Hi,
I am trying to scale training across several nodes on HPC cluster where jobs are submitted via SLURM. I want to use gloo backend because open-mpi implementation i am using does not support fast intra-node memory operations through GPU-Direct and it is necessary to copy gradients to the main memory before calling all_reduce, which is costly.
Single node training with gloo backend works fine when I point MASTER_ADDR to 127.0.0.1 which is a local ip address on each node. However I am struggling to initialize distributed process group using shared file system (NFS). Can somebody provide a working code snippet for group initialization with shared file system with gloo (not just the init part, but also process creation part) on a single node? Or suggest how should I modify the example below so that it uses shared file system for initialization?

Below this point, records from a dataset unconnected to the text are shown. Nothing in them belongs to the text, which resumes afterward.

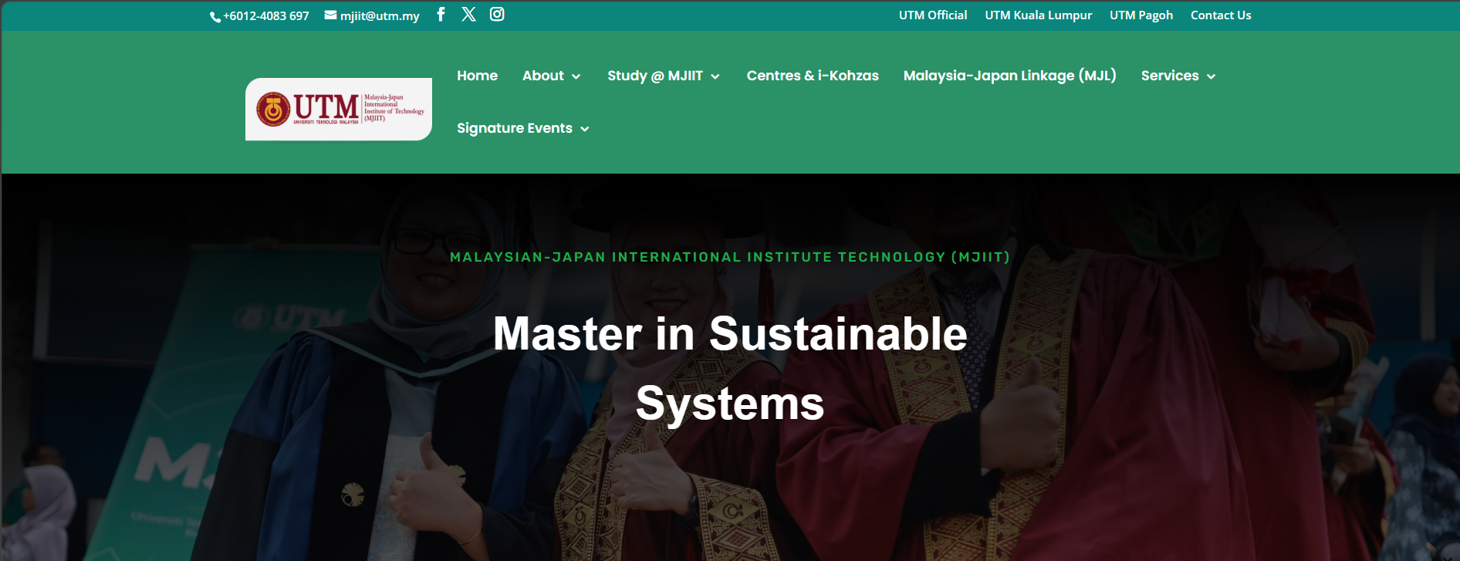1460x561 pixels.
Task: Click the Master in Sustainable Systems heading
Action: pyautogui.click(x=730, y=368)
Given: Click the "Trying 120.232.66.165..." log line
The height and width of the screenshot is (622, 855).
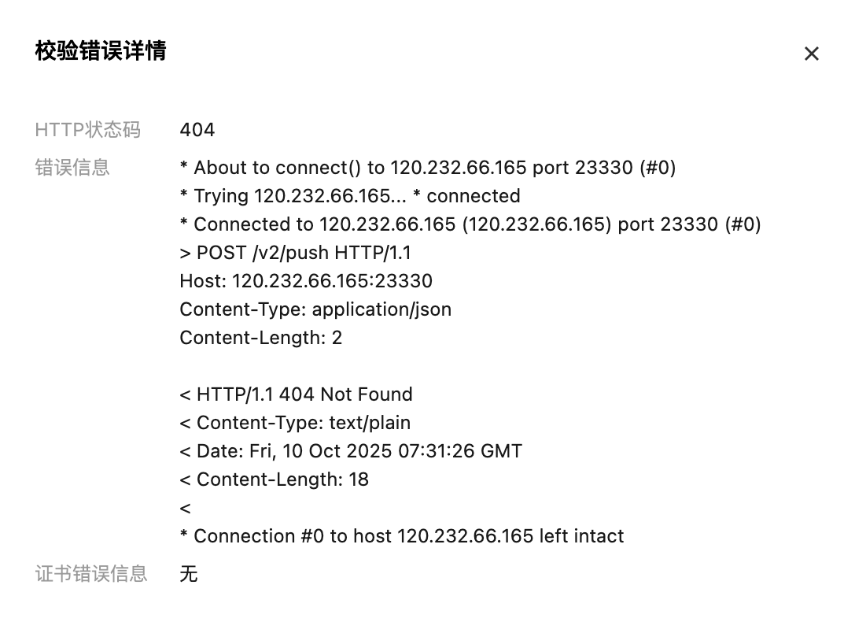Looking at the screenshot, I should (350, 196).
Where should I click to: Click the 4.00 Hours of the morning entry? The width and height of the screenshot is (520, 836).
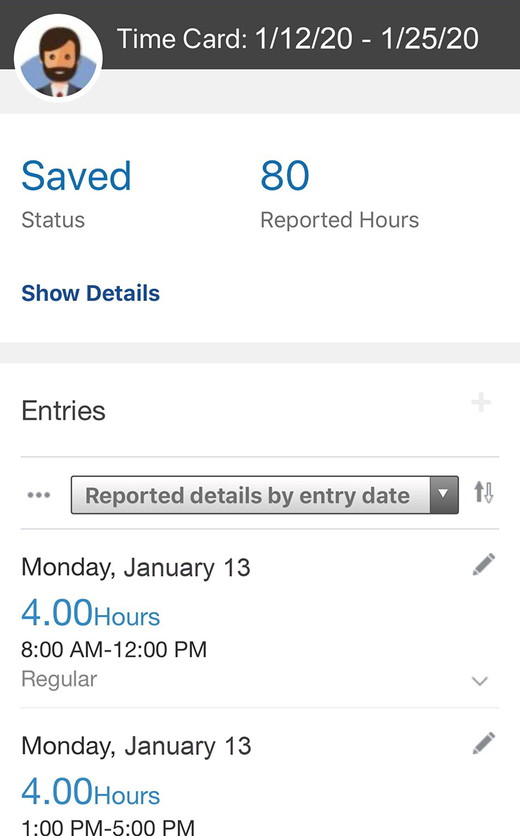tap(91, 613)
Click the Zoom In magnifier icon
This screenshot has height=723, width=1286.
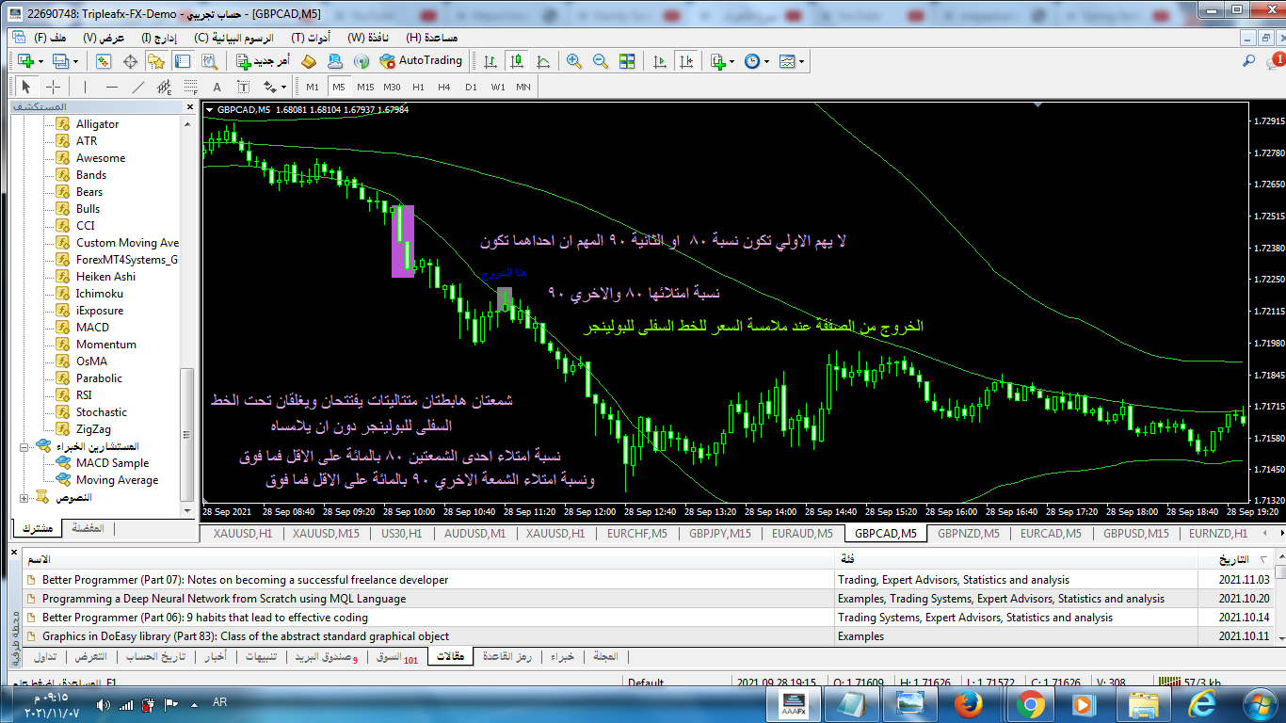(x=574, y=61)
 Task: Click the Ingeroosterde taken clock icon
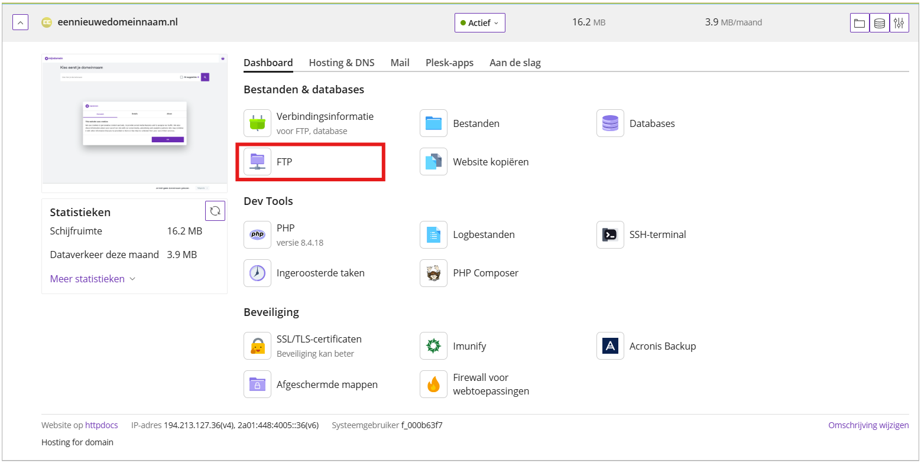pos(257,273)
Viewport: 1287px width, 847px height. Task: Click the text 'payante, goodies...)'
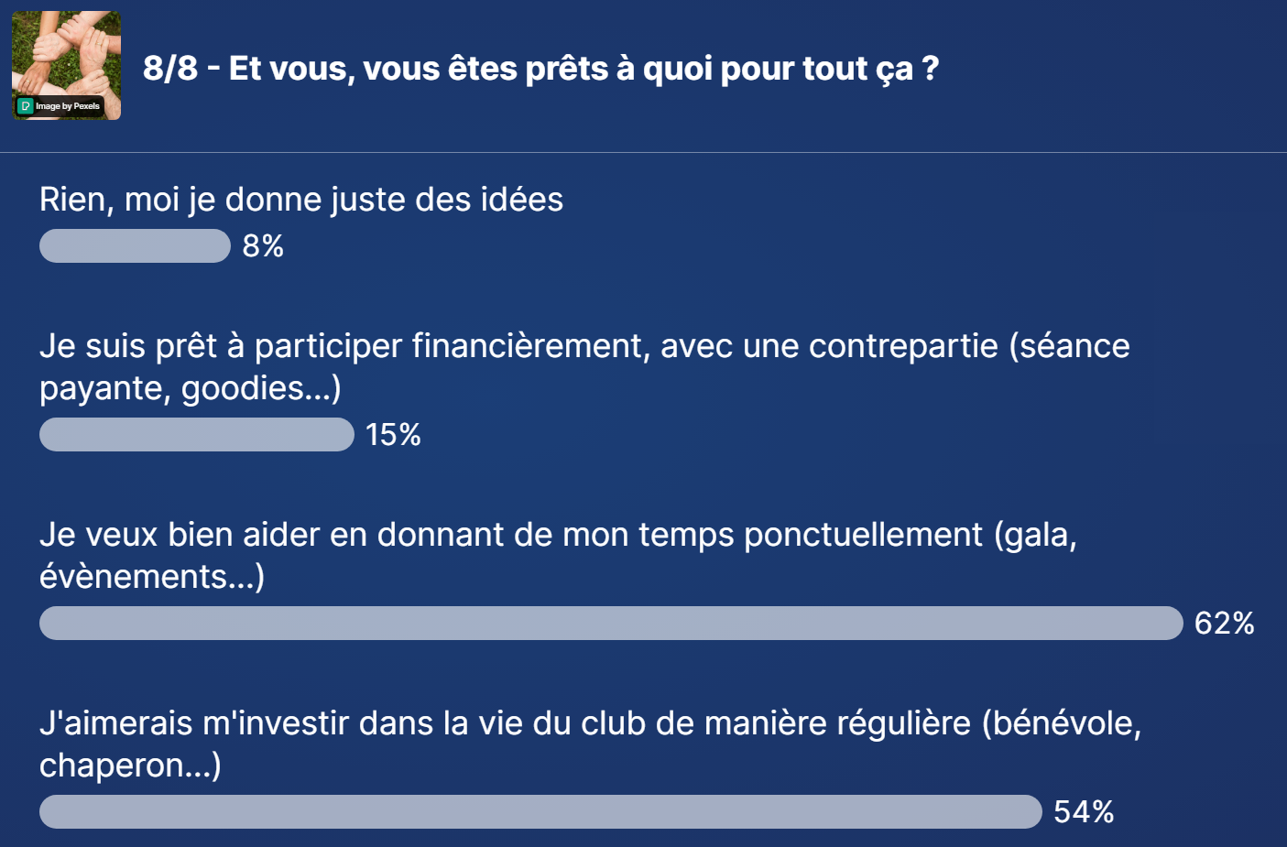(191, 388)
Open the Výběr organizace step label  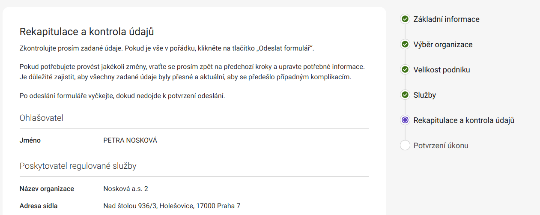pos(443,45)
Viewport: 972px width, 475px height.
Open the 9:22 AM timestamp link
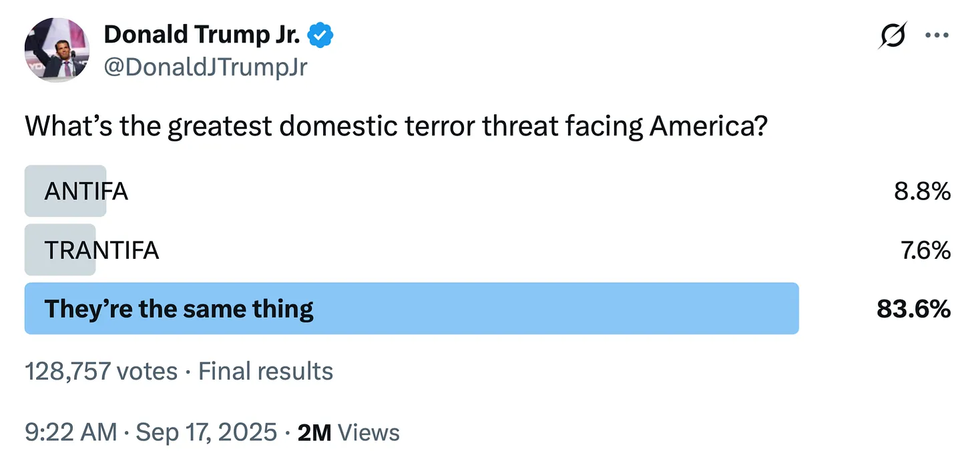pyautogui.click(x=71, y=432)
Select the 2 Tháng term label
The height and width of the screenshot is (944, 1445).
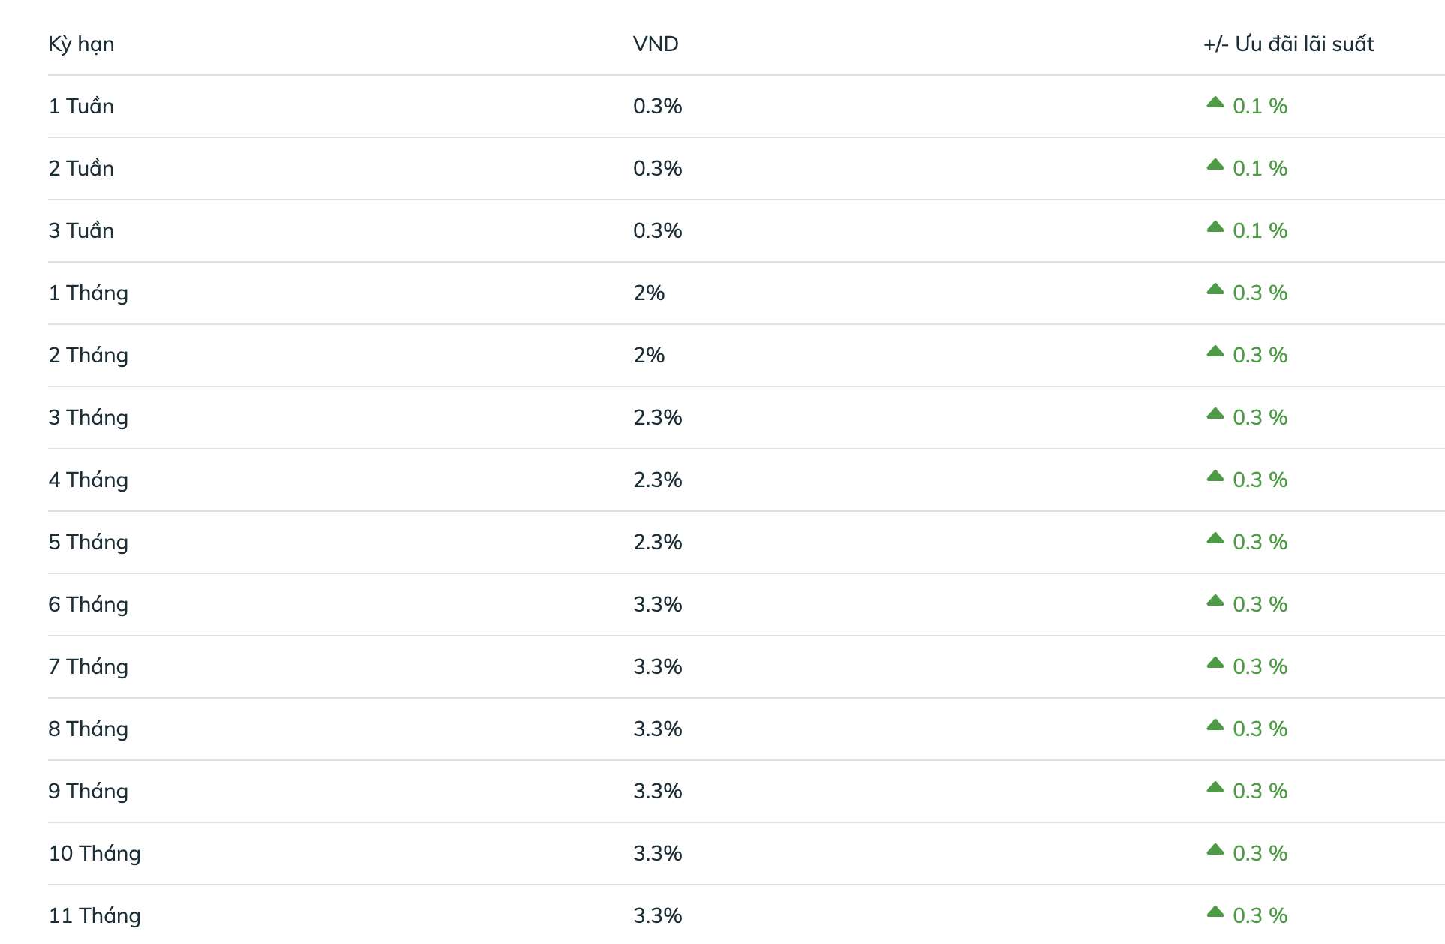(x=88, y=356)
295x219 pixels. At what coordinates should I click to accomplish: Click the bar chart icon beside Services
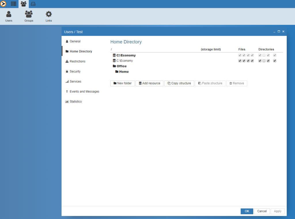point(67,81)
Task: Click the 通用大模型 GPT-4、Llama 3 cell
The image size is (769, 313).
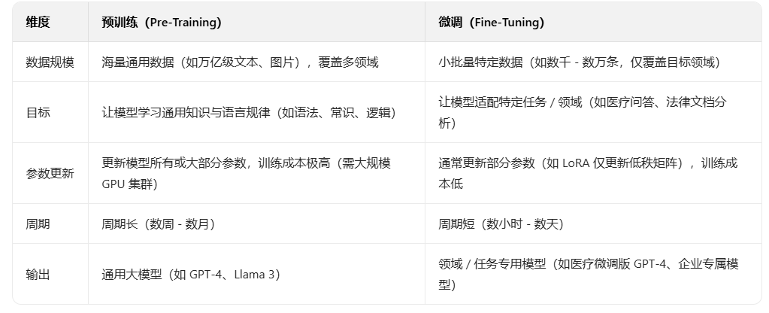Action: (x=191, y=275)
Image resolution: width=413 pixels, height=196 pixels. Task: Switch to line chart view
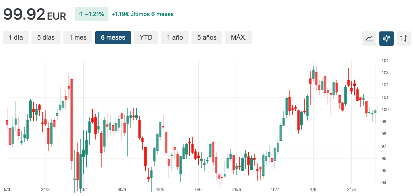point(369,38)
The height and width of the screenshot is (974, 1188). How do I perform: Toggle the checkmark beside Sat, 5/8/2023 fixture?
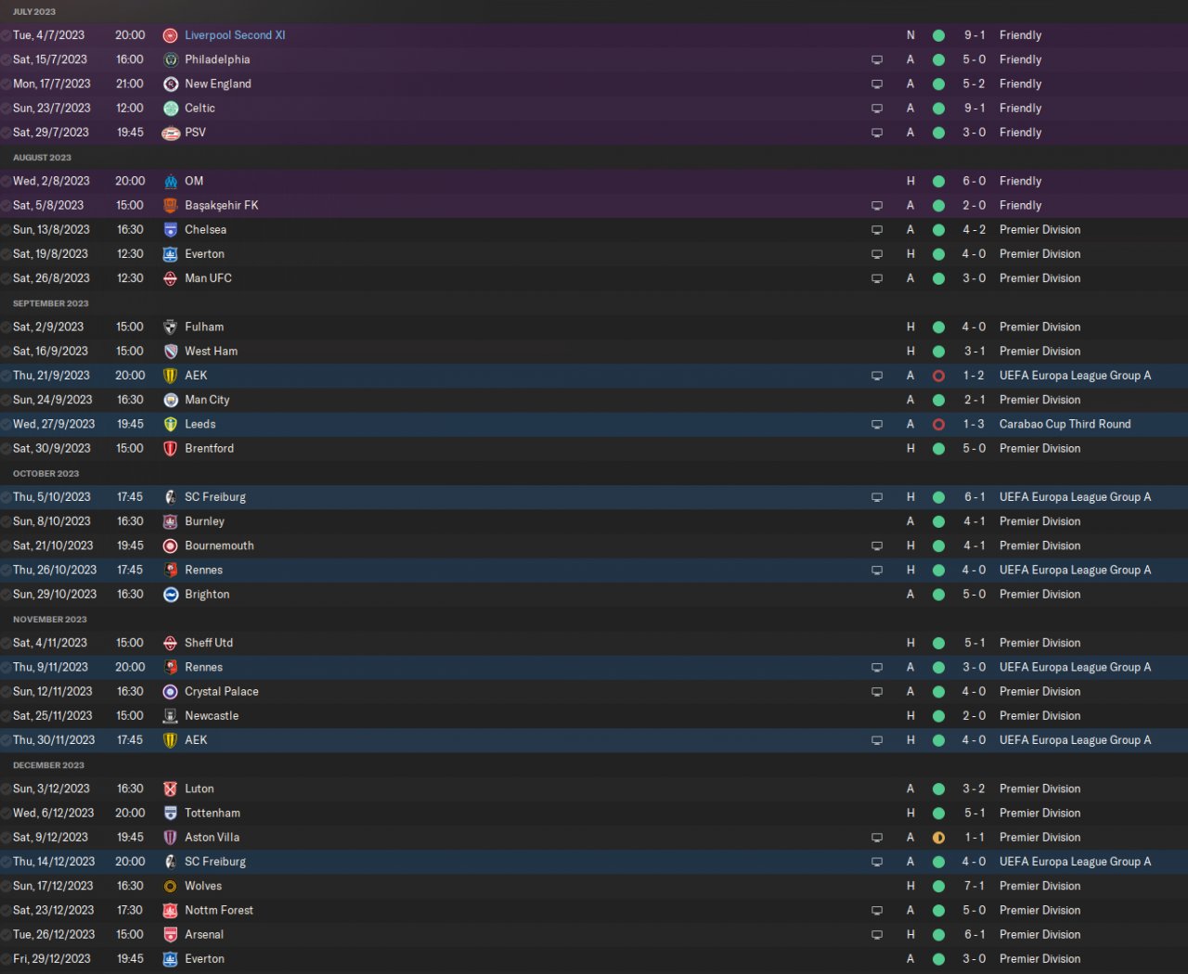pos(6,206)
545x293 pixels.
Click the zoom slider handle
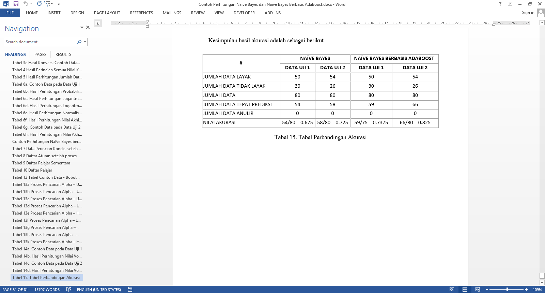507,289
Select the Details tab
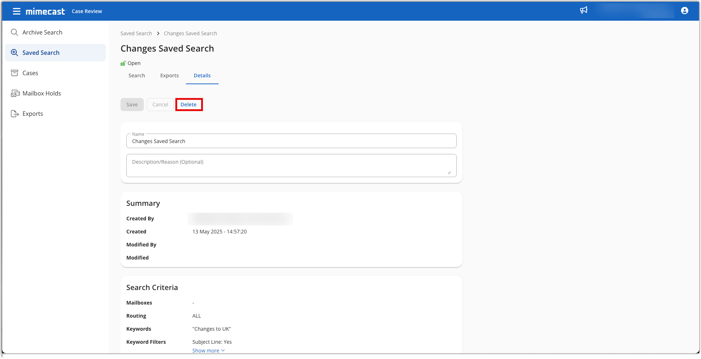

def init_processes(rank, size, fn, backend='tcp'):
""" Initialize the distributed environment. """
os.environ['MASTER_ADDR'] = '127.0.0.1'
os.environ['MASTER_PORT'] = '29500'
dist.init_process_group(backend, rank=rank, world_size=size)
fn(rank, size)
if __name__ == "__main__":
size = 2
processes = []
start = time.time()
for rank in range(size):
p = Process(target=init_processes, args=(rank, size, run, 'gloo'))
p.start()
processes.append(p)
for p in processes:
p.join()
end = time.time()
print "Elapsed time: %.6f" % (end - start)